Mercedes will want to clean up the problems it had in the U.S.

Hamilton complained his whole team was “off” last week in Texas. His car’s water pump had to be changed before the race and the two-stop pit strategy and tire selection backfired. Teammate Valtteri Bottas couldn’t deny Vettel a late pass for fourth that helped keep the championship battle alive for another week, even if just barely.

Reborn in 2015 after 23 years, the Mexican Grand Prix enters the fourth year of a five-year contract and some tension over its survival is looming. The government will spend about $250 million over the five years hosting the race, and incoming President-elect Andres Manuel Lopez Obrador’s campaign promised austerity measures that indicate spending for F1 could be cut.

Hamilton said the race has “earned its place in the sport.”

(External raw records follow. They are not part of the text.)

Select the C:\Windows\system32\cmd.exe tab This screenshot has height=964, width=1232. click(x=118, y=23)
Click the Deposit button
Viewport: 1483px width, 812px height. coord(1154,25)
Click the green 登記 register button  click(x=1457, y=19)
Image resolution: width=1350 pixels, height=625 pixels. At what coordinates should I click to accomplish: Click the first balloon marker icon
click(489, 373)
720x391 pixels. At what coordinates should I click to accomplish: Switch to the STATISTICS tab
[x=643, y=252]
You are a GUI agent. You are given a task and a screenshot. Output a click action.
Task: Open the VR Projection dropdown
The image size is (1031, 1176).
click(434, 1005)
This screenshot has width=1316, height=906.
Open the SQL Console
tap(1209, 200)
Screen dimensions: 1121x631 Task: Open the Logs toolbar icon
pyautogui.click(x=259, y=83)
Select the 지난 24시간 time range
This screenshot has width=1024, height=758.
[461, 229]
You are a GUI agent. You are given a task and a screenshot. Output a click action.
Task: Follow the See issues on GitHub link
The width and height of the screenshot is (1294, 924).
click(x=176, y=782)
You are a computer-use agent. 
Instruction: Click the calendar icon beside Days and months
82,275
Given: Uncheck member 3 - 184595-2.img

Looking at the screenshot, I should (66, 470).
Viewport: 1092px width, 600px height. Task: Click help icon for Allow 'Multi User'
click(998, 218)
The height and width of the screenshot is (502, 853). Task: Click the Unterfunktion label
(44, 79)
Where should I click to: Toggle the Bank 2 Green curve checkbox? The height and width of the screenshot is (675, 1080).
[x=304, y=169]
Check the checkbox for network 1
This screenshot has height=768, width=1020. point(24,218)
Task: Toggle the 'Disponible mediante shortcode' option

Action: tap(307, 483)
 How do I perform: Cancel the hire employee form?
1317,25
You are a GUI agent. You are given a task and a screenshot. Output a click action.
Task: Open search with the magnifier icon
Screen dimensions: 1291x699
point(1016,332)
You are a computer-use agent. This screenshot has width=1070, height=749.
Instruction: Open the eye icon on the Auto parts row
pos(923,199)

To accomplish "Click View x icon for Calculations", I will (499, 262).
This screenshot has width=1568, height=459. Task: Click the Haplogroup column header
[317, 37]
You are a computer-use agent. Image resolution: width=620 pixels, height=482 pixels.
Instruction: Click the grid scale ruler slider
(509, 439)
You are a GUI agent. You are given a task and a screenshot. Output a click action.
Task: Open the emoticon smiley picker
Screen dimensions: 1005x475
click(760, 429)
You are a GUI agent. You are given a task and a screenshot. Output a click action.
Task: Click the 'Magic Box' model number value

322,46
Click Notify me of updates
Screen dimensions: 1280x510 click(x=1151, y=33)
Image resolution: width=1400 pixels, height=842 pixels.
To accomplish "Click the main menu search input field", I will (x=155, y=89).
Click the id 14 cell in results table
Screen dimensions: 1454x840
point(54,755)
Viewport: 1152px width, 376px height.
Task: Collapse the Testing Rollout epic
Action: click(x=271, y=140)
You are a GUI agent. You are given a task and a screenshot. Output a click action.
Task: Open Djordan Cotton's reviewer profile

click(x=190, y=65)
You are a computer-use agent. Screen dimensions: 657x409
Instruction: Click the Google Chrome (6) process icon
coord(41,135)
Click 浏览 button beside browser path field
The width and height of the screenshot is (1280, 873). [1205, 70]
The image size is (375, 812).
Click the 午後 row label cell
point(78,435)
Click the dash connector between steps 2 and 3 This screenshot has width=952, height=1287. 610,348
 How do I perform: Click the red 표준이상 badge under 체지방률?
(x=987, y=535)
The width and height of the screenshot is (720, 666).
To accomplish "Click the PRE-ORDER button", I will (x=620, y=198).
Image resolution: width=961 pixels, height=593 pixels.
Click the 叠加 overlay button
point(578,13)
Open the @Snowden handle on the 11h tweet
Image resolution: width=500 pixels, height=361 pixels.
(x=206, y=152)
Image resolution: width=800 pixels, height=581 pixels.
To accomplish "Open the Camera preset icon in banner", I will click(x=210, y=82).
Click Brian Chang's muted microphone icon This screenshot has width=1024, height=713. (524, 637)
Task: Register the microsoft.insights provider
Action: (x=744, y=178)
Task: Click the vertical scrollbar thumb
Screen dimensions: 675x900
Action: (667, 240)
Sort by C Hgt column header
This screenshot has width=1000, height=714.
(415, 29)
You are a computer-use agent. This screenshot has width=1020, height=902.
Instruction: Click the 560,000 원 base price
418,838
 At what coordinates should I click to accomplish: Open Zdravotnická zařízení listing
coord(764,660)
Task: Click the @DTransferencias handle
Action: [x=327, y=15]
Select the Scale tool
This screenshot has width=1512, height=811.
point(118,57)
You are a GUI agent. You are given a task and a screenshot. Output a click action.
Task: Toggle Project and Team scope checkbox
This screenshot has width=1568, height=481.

Force India driver Sergio Perez, who is from Guadalajara, Mexico, was confident the race will survive.

“Our new president is going to help. It’s just a matter of time to get the contract extension and we will have this party for several years,” Perez said. “Speaking as a Mexican and not as a driver, it’s important to keep the grand prix because the Mexico that we see that weekend is the Mexico that I always want to see, and the one that I want to be spoken about around the world.”